Create a network interface endpoint for Verified Access
Use the following procedure to create a network interface endpoint.
Requirements
-
Only IPv4 traffic is supported.
-
Only the HTTP and HTTPS protocols are supported.
-
The network interface must belong to the same virtual private cloud (VPC) as the security groups.
-
We use the private IP on the network interface to forward the traffic.
-
You must provide a domain name for your application. This is the public DNS name your users will use to access your application. You will also need to provide a public SSL certificate with a CN that matches this domain name. You can create or import the certificate using AWS Certificate Manager.

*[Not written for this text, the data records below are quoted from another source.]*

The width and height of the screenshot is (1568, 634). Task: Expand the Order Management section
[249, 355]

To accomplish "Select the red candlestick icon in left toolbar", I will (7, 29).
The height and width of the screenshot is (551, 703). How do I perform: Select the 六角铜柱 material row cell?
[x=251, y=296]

To create a network interface endpoint
-
Open the Amazon VPC console at https://console.aws.amazon.com/vpc/
. -
In the navigation pane, choose Verified Access endpoints.
-
Choose Create Verified Access endpoint.
-
(Optional) For Name tag and Description, enter a name and description for the endpoint.
-
For Verified Access group, choose a Verified Access group for the endpoint.
-
For Application details, do the following:
-
For Application domain, enter the DNS name for your application.
-
Under Domain certificate ARN, choose the public TLS certificate.
-
-
For Endpoint details, do the following:
-
For Attachment type, choose VPC.
-
For Security groups, choose the security groups for the endpoint. Traffic from the Verified Access endpoint that enters your network interface will be associated with this security group.
-
For Endpoint domain prefix, enter a custom identifier to prepend to the DNS name that Verified Access generates for the endpoint.
-
For Endpoint type, choose Network interface.
-
For Protocol, choose HTTPS or HTTP.
-
Under Port, enter the port number.
-
For Network interface, choose the network interface.
-
-
(Optional) For Policy definition, enter a Verified Access policy for the endpoint.
-
(Optional) To add a tag, choose Add new tag and enter the tag key and the tag value.
-
Choose Create Verified Access endpoint.